Who pays? Crash into statue raises questions about repairs

Three art statues on prominent Boulder City streets have been damaged in the past two weeks, leading some to ask how the city plans to pay for the repair of artwork for which it is financially responsible.

On Saturday, the owl statue titled “Monumental Professor” on Nevada Way near the World Famous Coffee Cup was damaged after a driver participating in the Fall Classic Custom and Rod Car Show at Wilbur Square Park crashed into it. The statue is being inspected by the Boulder City Public Works Department.

Two other statues also were damaged recently. The chicken and egg statue titled “Which Came First?” on Arizona Street near Evan’s Old Town Grille was knocked over and broken, and the statue “Discussion Group” by Tony’s Pizza on Nevada Way was damaged.
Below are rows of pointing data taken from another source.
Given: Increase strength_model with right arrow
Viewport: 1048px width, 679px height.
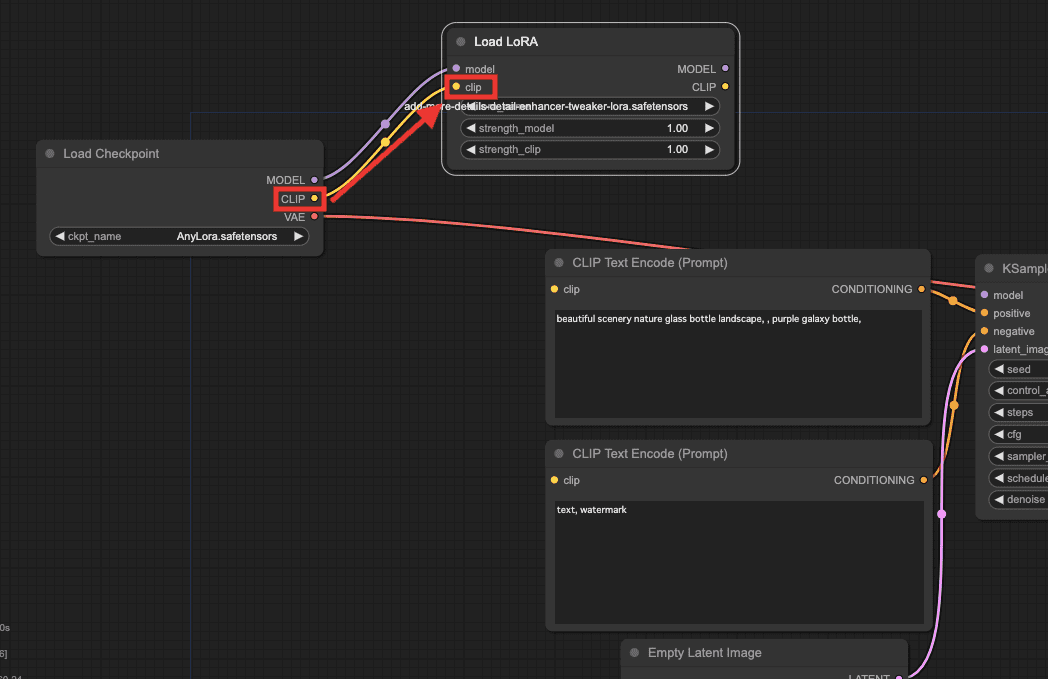Looking at the screenshot, I should [x=709, y=128].
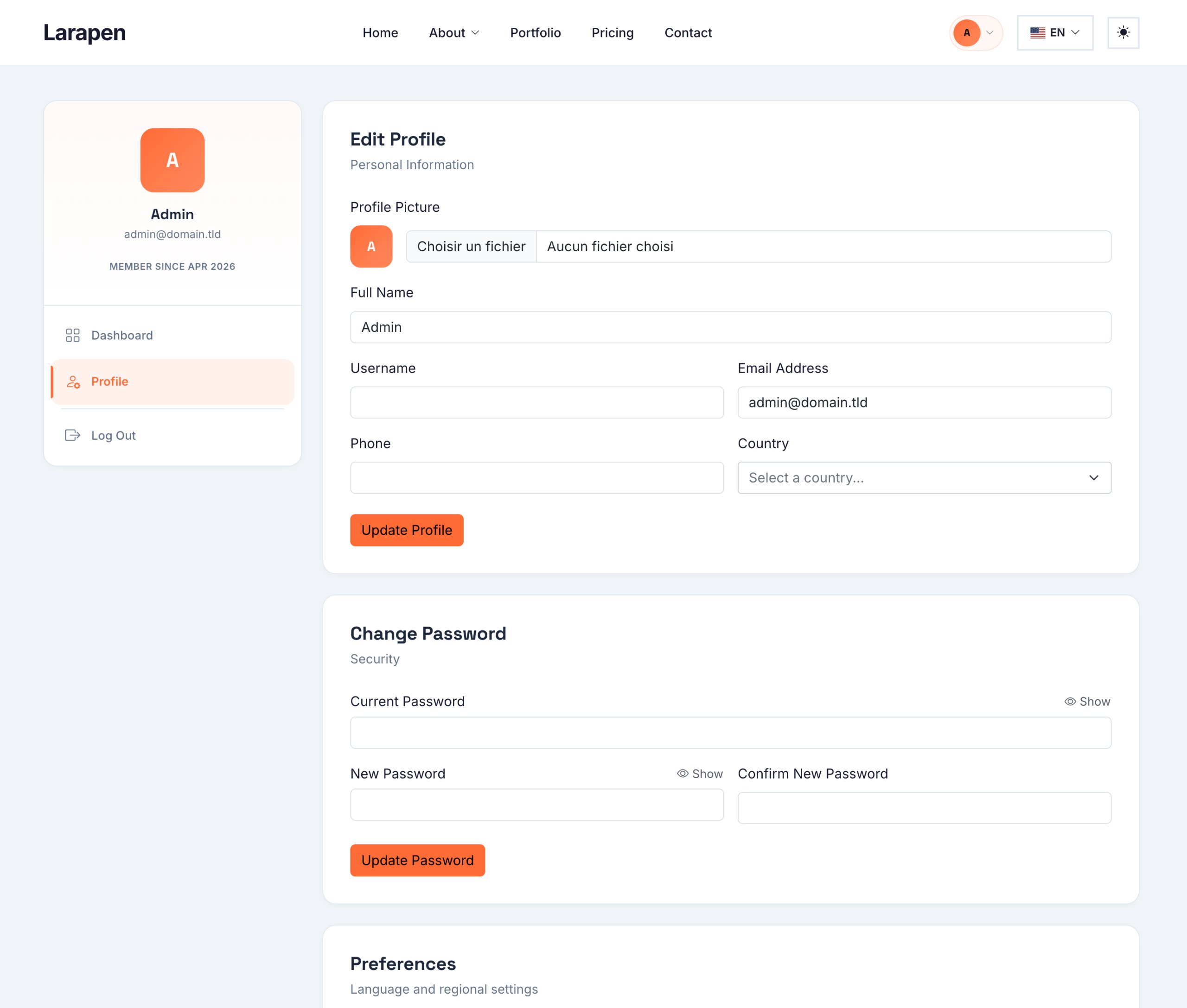Click the small avatar beside file chooser
The image size is (1187, 1008).
(x=371, y=246)
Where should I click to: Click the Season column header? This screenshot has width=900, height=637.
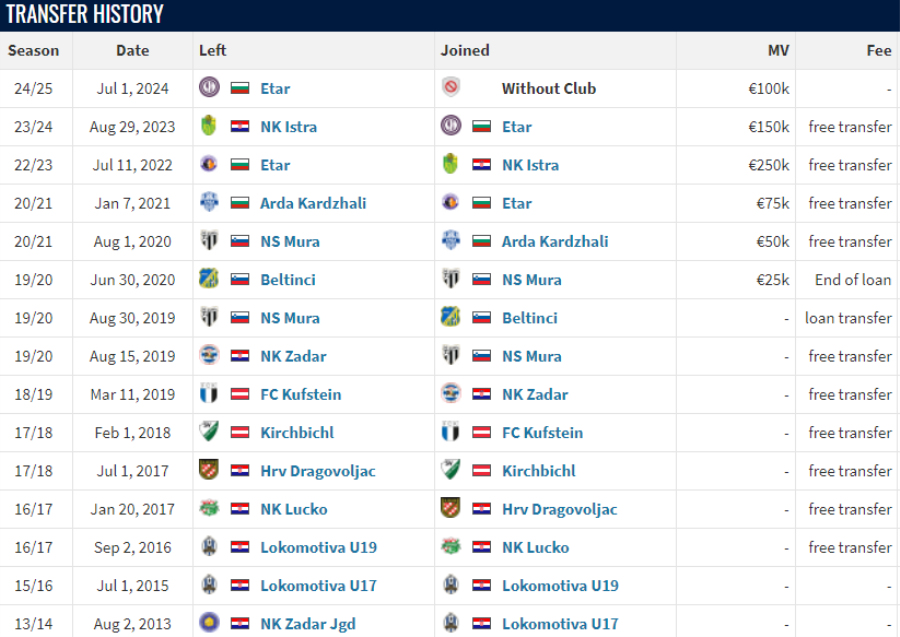33,51
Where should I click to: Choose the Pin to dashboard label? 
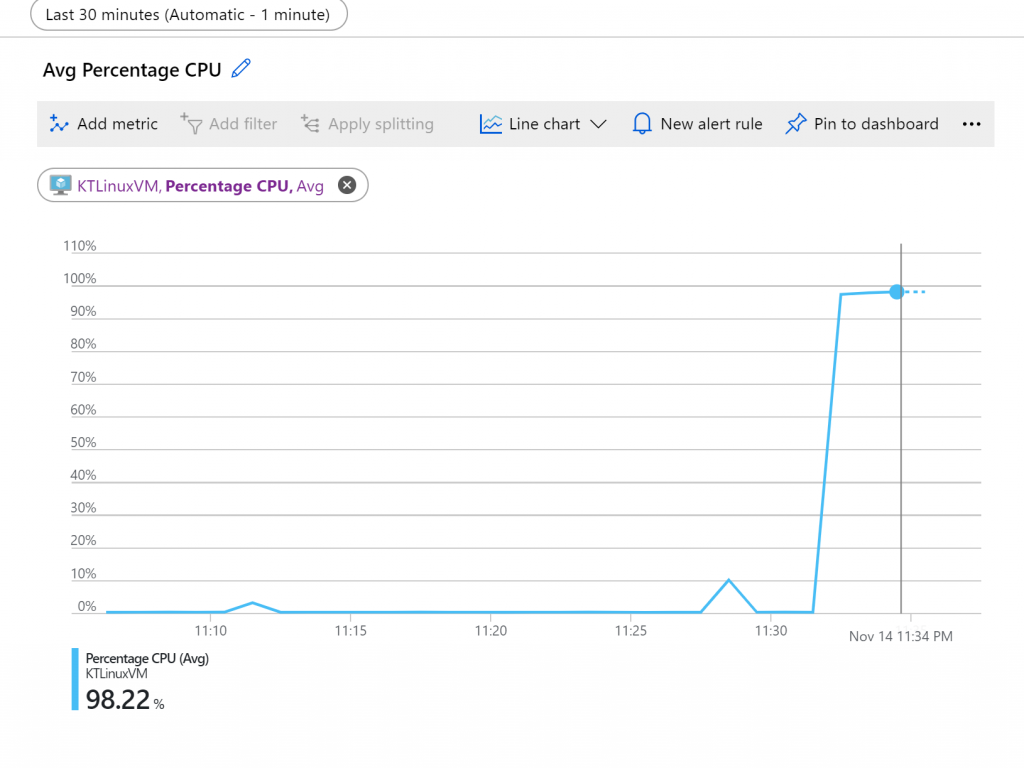(x=876, y=124)
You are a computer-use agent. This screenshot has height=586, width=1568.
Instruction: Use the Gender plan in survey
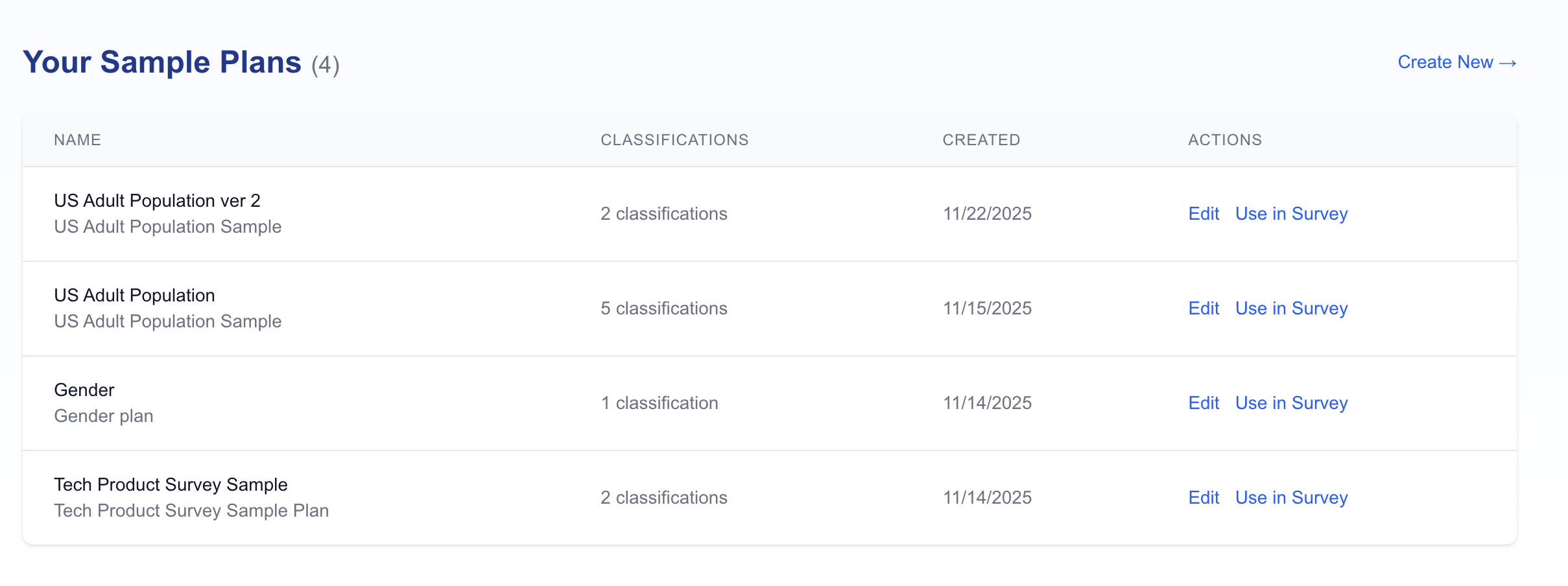[x=1290, y=403]
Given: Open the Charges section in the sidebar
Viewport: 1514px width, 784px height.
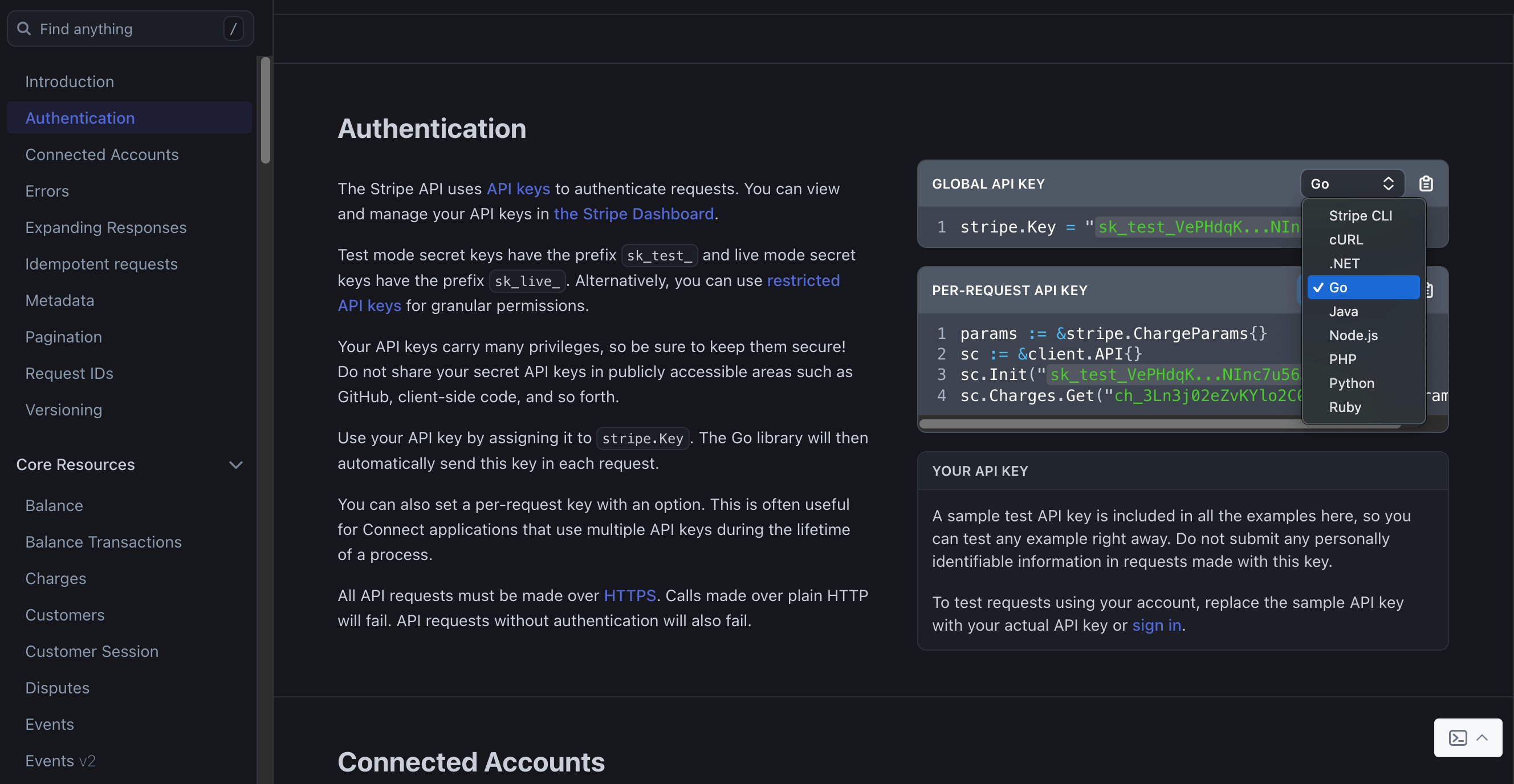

The city is responsible for the repair of the statues since they own the pieces that were donated by the soon-to-be-defunct nonprofit Boulder City Public Art Scape. The organization has donated more than 30 pieces of art to the city.

Public Art Scape Director Darlene Burk said that her husband, Vern Burk, and their son-in-law personally repaired the “Which Came First?” statue, but the public works department did offer to make repairs.

“The public works department said that they would fix the statue but that we might not like the way they do it because they are not artists,” Darlene Burk said. “We decided to repair the statue ourselves because it was my impression that there was no financial incentive for the city to fix the statue.”

The statue was found knocked over with a noticeable crack in the top part of it.

Since the damaged artwork is owned by the city, it is covered under the city’s general insurance; Boulder City Public Works Director Scott Hansen said, however, that it was in the taxpayers’ best interest not to get insurance involved.

“The artwork is covered by our insurance, but the deductible would be too high for us to justify using it on the statues,” Hansen said. “We have a capable staff here, so why not save money and fix the statue ourselves if we can do that?”

Hansen said that since the city is insured for millions of dollars the deductible for using it would be in the $20,000 range, a price he feels is too much to use on the damaged artwork.

The “Monumental Professor” statue will be paid for by insurance but not through the city’s provider.

“The owl statue was damaged by someone’s car, so we are currently getting the police report on the incident, and we fully expect the car owner’s insurance to cover the damage to the owl statue,” Hansen said.

The city was unable to say how damaged the statue was, but it was knocked down by the vehicle that hit it.

Hansen said that when people in the community volunteer to fix damaged artwork like the Burks did, the whole town is better for it.

“We care about the artwork in this town, and we are more than willing to repair it,” Hansen said. “But if there are people like the Burks who know about art and are willing to fix the problem, then we are more than happy to let them make the repairs.”